Friday, January 29, 2010

Oh look, an update!

The greatest stress on my shoulders right now is the fact that I cannot get ahold of ticket(s) to see John Mayer! He's coming to town in a couple of weeks and I've been looking on Craigslist and eBay daily. Everytime I get close, the person sells them. But come Monday, I will have my refund and I will buy those damn tickets! Someone in my town has a set of two so I'm hoping I can just get the tickets from them and be done with it. I must go! He's one of my favorites and I've never seen him live!

In other notes, I had a great week. I've been busy with school and work. Such is life nowadays. I really like my Marketing class if I haven't said so already. Good thing since it's my major, huh?

Every Friday, my boyfriend and I have the day off together. It's the one day we both share and I'm always trying to get him to do something with me. I started off by trying to bribe him to go to the Coach Outlet with me because I have a 20% off coupon that expires on Sunday. No such luck. But he did offer to go shopping elsewhere so I took him up on the offer. Overall it was a great day! We went to Savers, one of my fave spots, and Barnes & Noble. I was still able to get my hands on a Peppermint Mocha which made my day because today was so incredibly cold. The wind was strong and it was just plain freezing out.

Alright well I'm off to watch the newest Teen Mom. Shush, it's one of my guilty pleasures!

Monday, January 25, 2010

I'm baaack.

I did it again. You know, that disappearing magic trick that I'm so infamous for?

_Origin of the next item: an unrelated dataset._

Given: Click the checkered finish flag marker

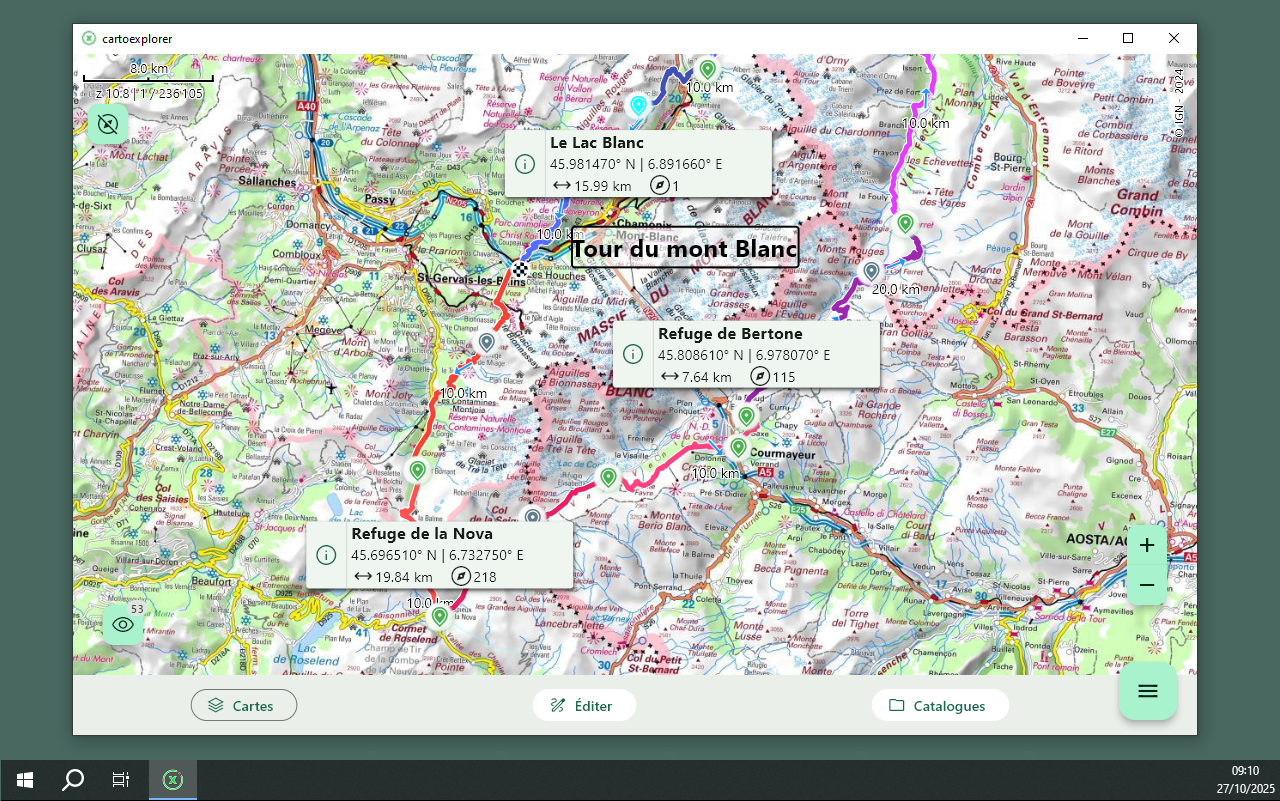Looking at the screenshot, I should point(520,268).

Things have been hectic with work and school and life. I started school last thursday. What an adventure that was. This is my second semester at college. Last semester I took night classes and now I am doing days. I go twice a week and take 3 classes on each of those days which consumes my since the school is about 45min away. I don't mind it one bit. I'd rather be at school than at work anyway. Packed parking lot, busy hallways, the rush & the buzz.

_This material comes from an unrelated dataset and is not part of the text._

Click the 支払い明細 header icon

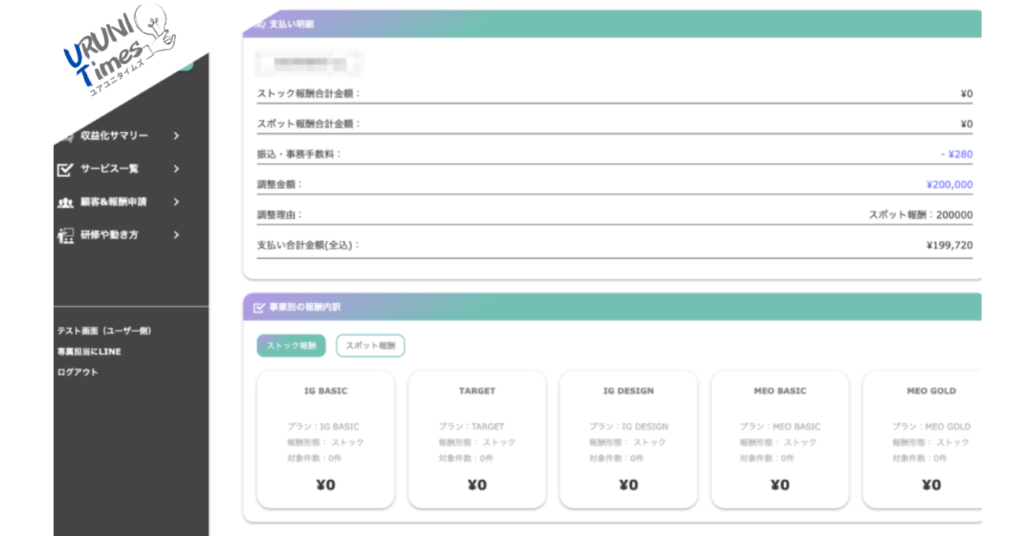(x=259, y=23)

Work has been the same. Had a good weekend for money. Today however was wicked slow. I'm assuming the downpour kept people inside today, can't blame 'em. I filed my taxes this weekend! Will probably be getting my refund in about a weekend and a half. Oh man I cannot wait. Coach Outlet here I come!!! Can you believe I've never been before? I'm looking forward to it so much.

Well that is all for now. I'm going to lay in bed and watch the Pregnancy Pact on Lifetime. I've been trying to watch it for 3 days now and always end up passing out either before or early into the movie! Heard it was good though so I will try again!

Talk to ya's soon. <3

Sunday, January 10, 2010

My favorite thing about Sundays are PostSecret.

Sorry for the lack of updates. Overall I really don't have any bitching to do because this weekend went fairly well. I made pretty good money and everyone was super nice which is rare. I had a few generous customers which I definitely appreciated!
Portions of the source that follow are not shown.